Duplication of tags.

I tried New pages feed, first of all thanks, it is of great use when doing NPP, there is one issue though I faced. Whenever I am tagging a page for CSD and meanwhile some other person already tagged it for CSD, then my tagging process continues and places a tag on the same page. This results in duplication of tags on the same page. In twinkle if I am tagging the page and meanwhile some other person tagged it then I get a notice that a tag has already been placed for the article. So if we get same kind of system maybe duplication can be avoided. Thanks. --Rangilo Gujarati (talk) 16:01, 24 September 2012 (UTC)

Huh; can you give me an example page? And I agree, this should be built in.
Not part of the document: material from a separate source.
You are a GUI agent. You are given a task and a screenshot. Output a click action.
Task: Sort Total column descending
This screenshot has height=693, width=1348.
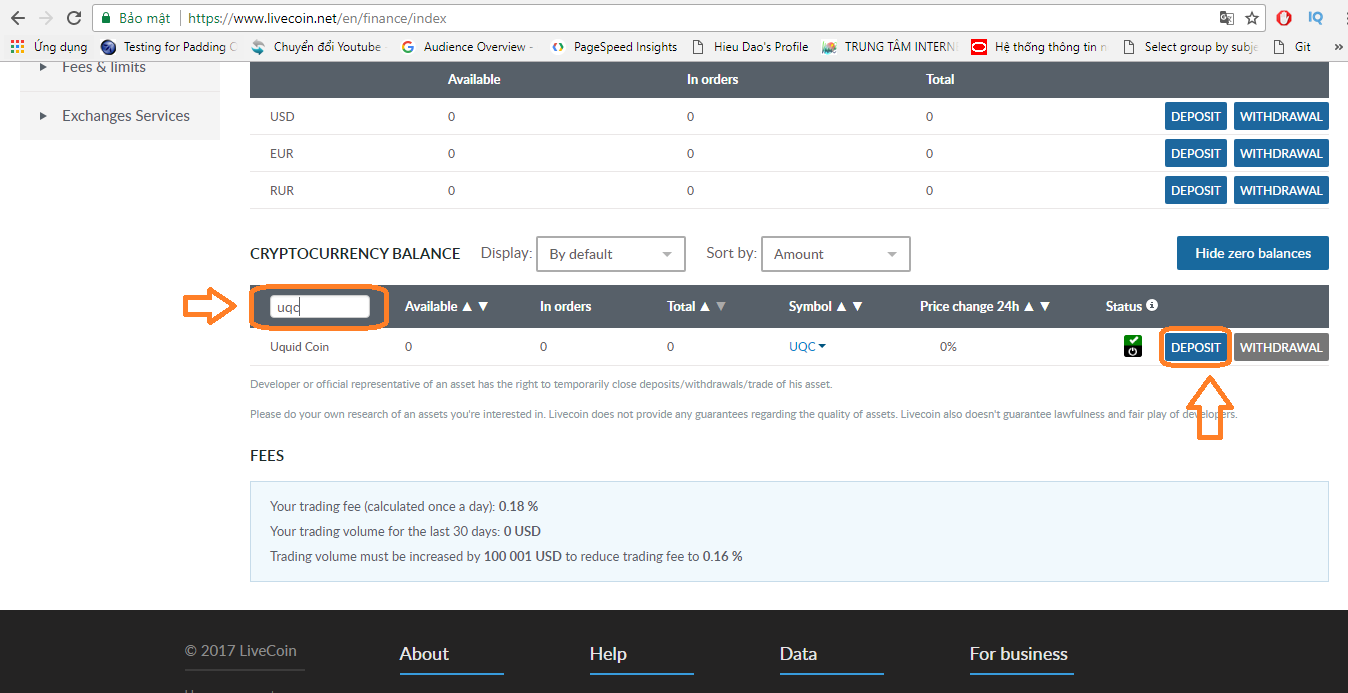(721, 307)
Okeyes (WMF) (talk) 17:13, 24 September 2012 (UTC)
This should work. --Rangilo Gujarati (talk) 17:15, 24 September 2012 (UTC)
Happened also on Almighty Career, I *think*. Writ Keeper 17:55, 24 September 2012 (UTC)
Now in Bugzilla :). Okeyes (WMF) (talk) 15:19, 26 September 2012 (UTC)

straight praise

I don't have a browser-specific bug. I don't have a complaint. I don't have new requirements. I LOVE this. I'm ordinarily hard to convince, but this works, it's intuitive, it was needed, and whoever designed this did a splendid job. I really appreciate this. Thank you. --Lockley (talk) 03:06, 26 September 2012 (UTC)
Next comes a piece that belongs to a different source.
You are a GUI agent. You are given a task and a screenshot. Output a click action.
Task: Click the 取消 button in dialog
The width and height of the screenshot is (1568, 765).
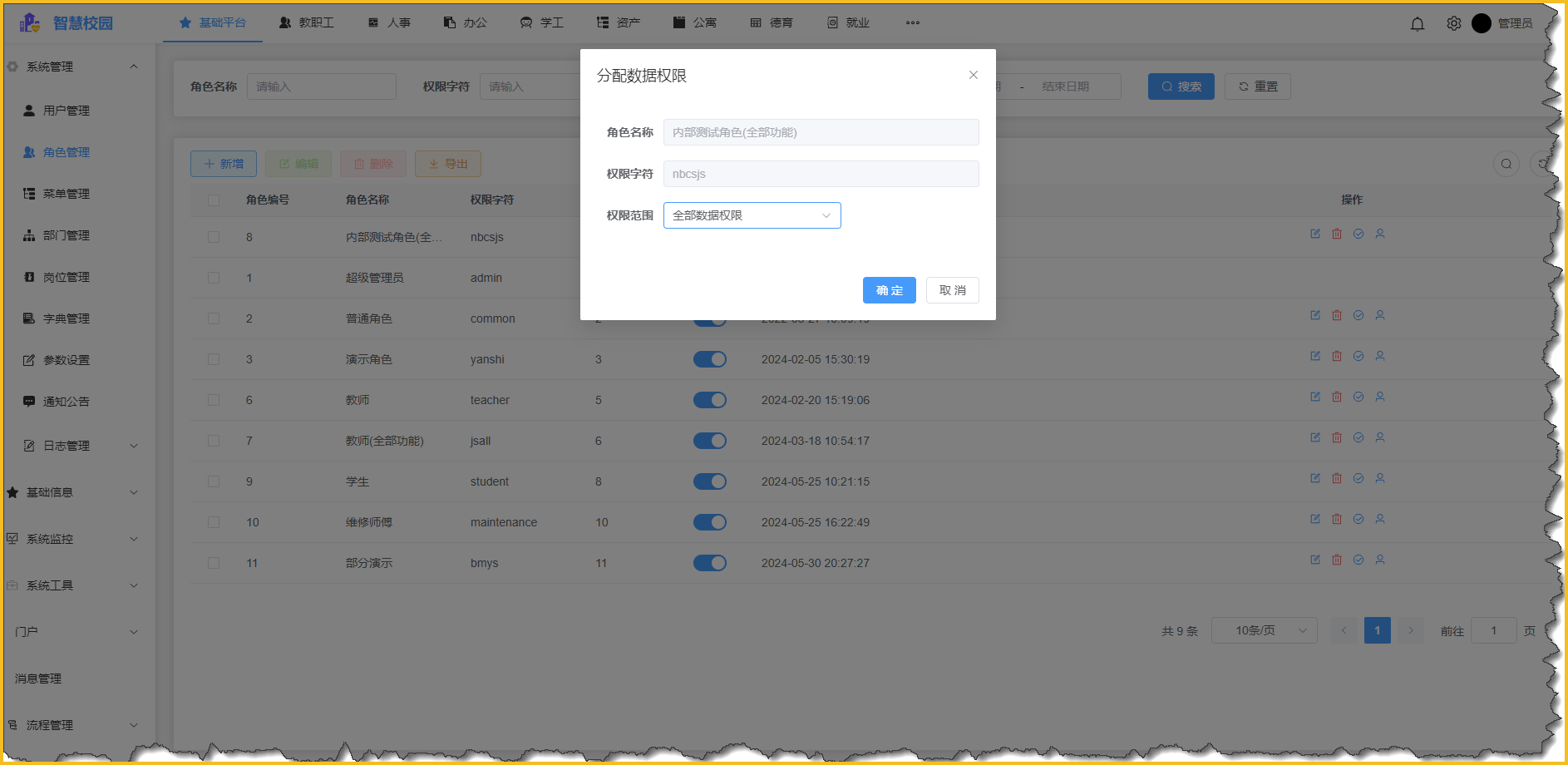click(952, 290)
I agree with this praise. It's really quite good and well thought out. —Cupco 12:34, 26 September 2012 (UTC)
Thanks so much! I'll pass this on to the rest of the team :). Okeyes (WMF) (talk) 14:49, 26 September 2012 (UTC)
The page curation feature certainly is extraordinary! My only complaint is that the buttons do not work with Vimperator (which is Vimperators fault, but still :C) --Cgtdk (talk) 19:09, 26 September 2012 (UTC)
Sorry to hear that :(. But thanks! Okeyes (WMF) (talk) 20:18, 26 September 2012 (UTC)

Bug

When I marked a page as unreviewed which was marked earlier as reviewed and then give an optional reason, it sends the message to the creator that an editor reviewed your page. It should rather be an editor marked your page as unreviewed. Harsh (talk) 10:45, 26 September 2012 (UTC)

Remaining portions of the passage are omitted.